The MS in Population Health Sciences is for current or recent undergraduates looking to build quantitative expertise plus current professionals—including clinicians—who want to develop their research skills. Prospective students can have a strong interest in the social sciences, analytics, or health care, given the multidisciplinary nature of the field.
What is the difference between an MPH and the MS in Population Health Sciences?
A Master of Public Health (MPH) typically focuses on the practice of public health. The MS in Population Health Sciences combines health knowledge with advanced research and evaluation techniques. We developed the data-driven MS curriculum in response to organizations describing their need for “subject matter experts with analytic skills”.
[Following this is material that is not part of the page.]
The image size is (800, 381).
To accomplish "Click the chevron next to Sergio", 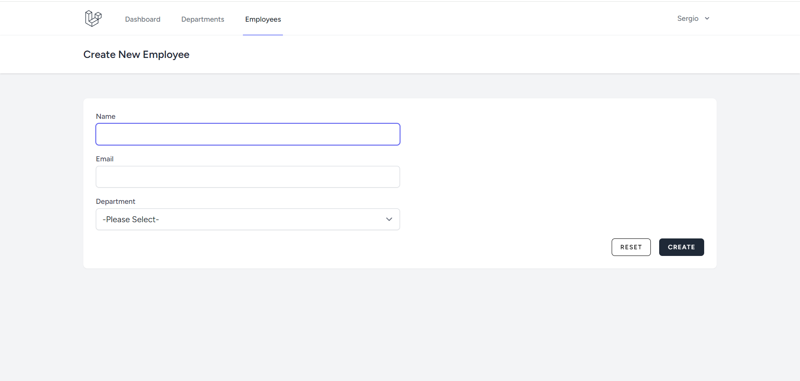I will click(707, 18).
What kind of careers will the MS in Population Health Sciences prepare you for?
The MS in Population Health Sciences prepares graduates for careers in community settings, health care systems, or industry. Sample jobs could be:
- Program management in community nonprofits
- Policy evaluation in government agencies
- Quality improvement in health care systems
- Project development in health industry
Graduates will also be prepared for careers in academic or contract research, with positions in research coordination or project management.
What are the backgrounds of current students?
Our current student’s backgrounds and career goals reflect the transdisciplinarity of population health. Their undergraduate majors include sciences, such as biology and psychology, languages, philosophy, statistics, and music. Some are clinicians—pharmacists or physicians, while others have worked in public health or research. Most have worked after completing their bachelor’s degree, though some started the program immediately following graduation. The common factor among them is a desire to improve the health of populations.